Josephus was a high-ranking priest and he was in Jerusalem at that time; he certainly was present at that assembly. He had joined the sect of the Pharisees at the age of nineteen and so he must have been among those priests who stood up to defend Paul. The apostle was then handed over to the Roman governor, Felix, who kept him under arrest for some time, until he was sent to Rome, together with some other prisoners (Acts 27:1), to be judged by the emperor, to whom, as a Roman citizen, Paul had appealed. In Rome, he spent two years in prison (Acts 28:39) before being set free in AD 63 or 64.

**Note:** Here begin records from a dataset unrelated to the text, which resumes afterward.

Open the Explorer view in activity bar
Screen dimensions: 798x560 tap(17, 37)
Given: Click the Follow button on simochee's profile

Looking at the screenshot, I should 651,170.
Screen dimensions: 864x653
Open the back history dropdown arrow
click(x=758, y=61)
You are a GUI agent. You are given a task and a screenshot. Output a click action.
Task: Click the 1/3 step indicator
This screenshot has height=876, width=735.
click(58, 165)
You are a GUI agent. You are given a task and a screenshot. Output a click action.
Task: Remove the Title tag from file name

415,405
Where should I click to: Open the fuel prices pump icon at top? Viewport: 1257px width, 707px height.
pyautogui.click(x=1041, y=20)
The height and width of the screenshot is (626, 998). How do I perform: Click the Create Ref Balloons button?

In his autobiography (Life, 3.13), Josephus says:
“Between the age of twenty-six and twenty-seven I embarked on a journey to Rome, for the following reason. During the period when he was governor of Judaea, Felix had sent some priests to Rome to justify themselves before the emperor; I knew them to be excellent people, who had been arrested on insignificant charges. As I desired to devise a plan to save them, . . . I journeyed to Rome.”
Somehow, Josephus succeeded in reaching Rome, where he made friends with Aliturus, a Jewish mime who was appreciated by Nero. Thanks to Aliturus, he was introduced to Poppaea, the wife of the emperor, and through her agency, he succeeded in freeing the priests (Life, 3.16).
The correspondence of dates, facts, and people involved is so perfect that it is difficult to avoid the conclusion that Josephus went to Rome, at his own personal risk and expense, specifically to free Paul and his companions, and that it was due to his intervention that the apostle was released. This presupposes that the relationship between the two was much closer than that of a simple occasional acquaintance. Thus Josephus must have known much more about Christianity than is evident from his works, and his knowledge came directly from the teaching of Paul, of whom, in all likelihood, he was a disciple.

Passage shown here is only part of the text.